[[ LISTED RECORDS open ]]
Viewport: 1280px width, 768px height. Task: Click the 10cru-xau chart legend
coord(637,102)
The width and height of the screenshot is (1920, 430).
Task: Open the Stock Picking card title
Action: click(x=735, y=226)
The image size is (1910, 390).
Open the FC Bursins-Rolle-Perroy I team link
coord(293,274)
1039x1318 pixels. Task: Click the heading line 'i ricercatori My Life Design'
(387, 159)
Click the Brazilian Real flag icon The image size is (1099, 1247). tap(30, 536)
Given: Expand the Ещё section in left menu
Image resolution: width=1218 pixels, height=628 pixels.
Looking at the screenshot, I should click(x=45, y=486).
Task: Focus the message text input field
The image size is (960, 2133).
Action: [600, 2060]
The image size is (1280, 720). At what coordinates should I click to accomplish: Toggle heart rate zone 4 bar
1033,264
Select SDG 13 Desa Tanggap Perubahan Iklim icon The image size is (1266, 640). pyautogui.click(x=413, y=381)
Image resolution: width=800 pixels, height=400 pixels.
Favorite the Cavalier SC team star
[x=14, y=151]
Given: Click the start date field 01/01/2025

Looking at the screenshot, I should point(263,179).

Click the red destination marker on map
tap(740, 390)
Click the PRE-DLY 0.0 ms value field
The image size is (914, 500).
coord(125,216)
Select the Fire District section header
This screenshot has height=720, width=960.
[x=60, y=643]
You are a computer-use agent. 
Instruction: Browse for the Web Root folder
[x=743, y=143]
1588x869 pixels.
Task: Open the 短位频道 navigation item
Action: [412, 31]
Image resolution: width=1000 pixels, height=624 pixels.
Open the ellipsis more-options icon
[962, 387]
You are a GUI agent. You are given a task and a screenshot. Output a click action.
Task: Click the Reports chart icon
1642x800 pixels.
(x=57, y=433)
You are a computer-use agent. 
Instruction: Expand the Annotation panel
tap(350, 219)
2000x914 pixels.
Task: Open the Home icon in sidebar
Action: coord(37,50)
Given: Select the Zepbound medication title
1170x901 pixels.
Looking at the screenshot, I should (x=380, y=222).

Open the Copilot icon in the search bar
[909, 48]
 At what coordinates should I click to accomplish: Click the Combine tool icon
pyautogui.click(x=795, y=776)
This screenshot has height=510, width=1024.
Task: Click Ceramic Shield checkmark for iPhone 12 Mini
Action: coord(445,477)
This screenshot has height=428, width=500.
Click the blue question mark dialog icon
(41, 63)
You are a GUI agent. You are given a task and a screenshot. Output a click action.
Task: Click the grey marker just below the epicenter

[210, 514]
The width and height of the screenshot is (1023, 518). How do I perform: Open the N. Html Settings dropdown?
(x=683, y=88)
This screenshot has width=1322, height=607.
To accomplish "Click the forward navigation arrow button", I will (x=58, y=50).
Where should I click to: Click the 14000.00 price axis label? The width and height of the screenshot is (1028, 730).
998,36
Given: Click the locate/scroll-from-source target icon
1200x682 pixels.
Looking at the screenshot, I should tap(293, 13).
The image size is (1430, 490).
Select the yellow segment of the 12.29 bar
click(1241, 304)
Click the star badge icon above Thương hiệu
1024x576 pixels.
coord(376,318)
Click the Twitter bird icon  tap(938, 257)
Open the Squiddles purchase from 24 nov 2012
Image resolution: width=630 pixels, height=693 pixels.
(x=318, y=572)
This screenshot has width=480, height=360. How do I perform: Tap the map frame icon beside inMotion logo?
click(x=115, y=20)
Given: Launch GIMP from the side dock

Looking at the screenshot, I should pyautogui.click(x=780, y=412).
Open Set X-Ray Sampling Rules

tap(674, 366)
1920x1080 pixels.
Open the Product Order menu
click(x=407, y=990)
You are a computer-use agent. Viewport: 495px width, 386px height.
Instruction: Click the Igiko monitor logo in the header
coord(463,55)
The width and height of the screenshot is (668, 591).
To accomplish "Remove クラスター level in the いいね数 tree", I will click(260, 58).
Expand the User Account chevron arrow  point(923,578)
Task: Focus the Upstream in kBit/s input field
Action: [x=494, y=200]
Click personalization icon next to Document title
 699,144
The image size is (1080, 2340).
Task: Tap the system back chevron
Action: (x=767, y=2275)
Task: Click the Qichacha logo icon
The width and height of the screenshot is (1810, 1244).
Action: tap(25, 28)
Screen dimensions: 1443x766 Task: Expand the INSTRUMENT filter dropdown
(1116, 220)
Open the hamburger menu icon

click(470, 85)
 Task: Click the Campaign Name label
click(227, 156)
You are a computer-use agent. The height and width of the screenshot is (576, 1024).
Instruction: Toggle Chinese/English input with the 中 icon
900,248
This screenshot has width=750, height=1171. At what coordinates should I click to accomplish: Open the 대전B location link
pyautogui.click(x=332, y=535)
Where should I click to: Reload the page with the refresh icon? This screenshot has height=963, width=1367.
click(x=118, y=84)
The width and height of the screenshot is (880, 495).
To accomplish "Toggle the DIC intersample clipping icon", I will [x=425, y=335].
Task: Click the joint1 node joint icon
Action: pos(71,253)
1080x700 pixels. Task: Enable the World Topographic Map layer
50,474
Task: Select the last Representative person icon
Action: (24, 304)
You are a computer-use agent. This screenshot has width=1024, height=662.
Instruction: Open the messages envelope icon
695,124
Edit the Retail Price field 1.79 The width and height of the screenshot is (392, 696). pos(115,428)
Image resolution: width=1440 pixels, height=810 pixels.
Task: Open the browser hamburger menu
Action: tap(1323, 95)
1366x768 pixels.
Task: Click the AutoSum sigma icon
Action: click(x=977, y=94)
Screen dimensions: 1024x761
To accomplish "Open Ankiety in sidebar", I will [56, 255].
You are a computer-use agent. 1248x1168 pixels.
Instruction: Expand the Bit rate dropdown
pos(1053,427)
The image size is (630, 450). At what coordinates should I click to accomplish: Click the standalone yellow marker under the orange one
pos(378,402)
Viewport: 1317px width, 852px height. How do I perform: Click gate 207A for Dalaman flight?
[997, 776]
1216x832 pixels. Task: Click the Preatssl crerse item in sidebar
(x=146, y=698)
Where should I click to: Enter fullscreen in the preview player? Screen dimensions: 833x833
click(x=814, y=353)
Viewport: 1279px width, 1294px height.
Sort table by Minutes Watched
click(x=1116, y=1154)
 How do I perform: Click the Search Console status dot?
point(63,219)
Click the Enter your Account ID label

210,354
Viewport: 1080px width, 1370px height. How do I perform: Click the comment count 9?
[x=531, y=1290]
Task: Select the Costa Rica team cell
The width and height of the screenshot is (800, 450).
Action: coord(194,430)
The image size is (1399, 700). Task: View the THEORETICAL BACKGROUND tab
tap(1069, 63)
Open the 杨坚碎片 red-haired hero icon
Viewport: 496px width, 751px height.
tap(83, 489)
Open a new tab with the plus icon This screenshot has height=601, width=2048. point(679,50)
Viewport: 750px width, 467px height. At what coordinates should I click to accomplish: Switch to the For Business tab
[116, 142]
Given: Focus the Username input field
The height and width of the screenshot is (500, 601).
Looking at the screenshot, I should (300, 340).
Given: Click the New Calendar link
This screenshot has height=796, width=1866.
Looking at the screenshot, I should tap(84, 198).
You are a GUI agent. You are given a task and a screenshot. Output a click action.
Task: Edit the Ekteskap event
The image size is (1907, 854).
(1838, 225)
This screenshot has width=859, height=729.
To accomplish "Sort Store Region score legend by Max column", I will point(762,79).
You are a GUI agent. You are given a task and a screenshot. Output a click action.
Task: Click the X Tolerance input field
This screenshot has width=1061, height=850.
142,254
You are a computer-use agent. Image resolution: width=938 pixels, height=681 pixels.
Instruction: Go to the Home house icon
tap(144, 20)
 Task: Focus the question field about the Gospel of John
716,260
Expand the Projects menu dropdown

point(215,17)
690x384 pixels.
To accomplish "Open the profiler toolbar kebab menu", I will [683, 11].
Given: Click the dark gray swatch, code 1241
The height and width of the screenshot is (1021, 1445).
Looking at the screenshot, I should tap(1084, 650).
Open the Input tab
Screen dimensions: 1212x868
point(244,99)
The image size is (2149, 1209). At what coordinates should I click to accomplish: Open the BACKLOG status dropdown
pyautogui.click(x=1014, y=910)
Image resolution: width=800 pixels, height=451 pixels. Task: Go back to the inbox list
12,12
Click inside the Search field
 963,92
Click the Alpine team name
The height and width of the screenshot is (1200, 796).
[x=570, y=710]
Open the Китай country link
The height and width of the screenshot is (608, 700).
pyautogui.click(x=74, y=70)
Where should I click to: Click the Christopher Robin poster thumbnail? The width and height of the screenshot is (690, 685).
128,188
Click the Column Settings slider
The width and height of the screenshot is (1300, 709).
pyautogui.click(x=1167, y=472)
[[ LISTED RECORDS closed ]]
* _ACTION ITEM_
Go through the entries above and copy each line holding the string "computer".

* _REPLY TO THE TASK_
You are a computer-use agent. 
You are a computer-use agent. 
You are a computer-use agent. Viewport: 495px width, 386px height.
You are a computer-use agent. The height and width of the screenshot is (576, 1024).
You are a computer-use agent. This screenshot has width=1024, height=662.
You are a computer-use agent. 1248x1168 pixels.
You are a computer-use agent. Image resolution: width=938 pixels, height=681 pixels.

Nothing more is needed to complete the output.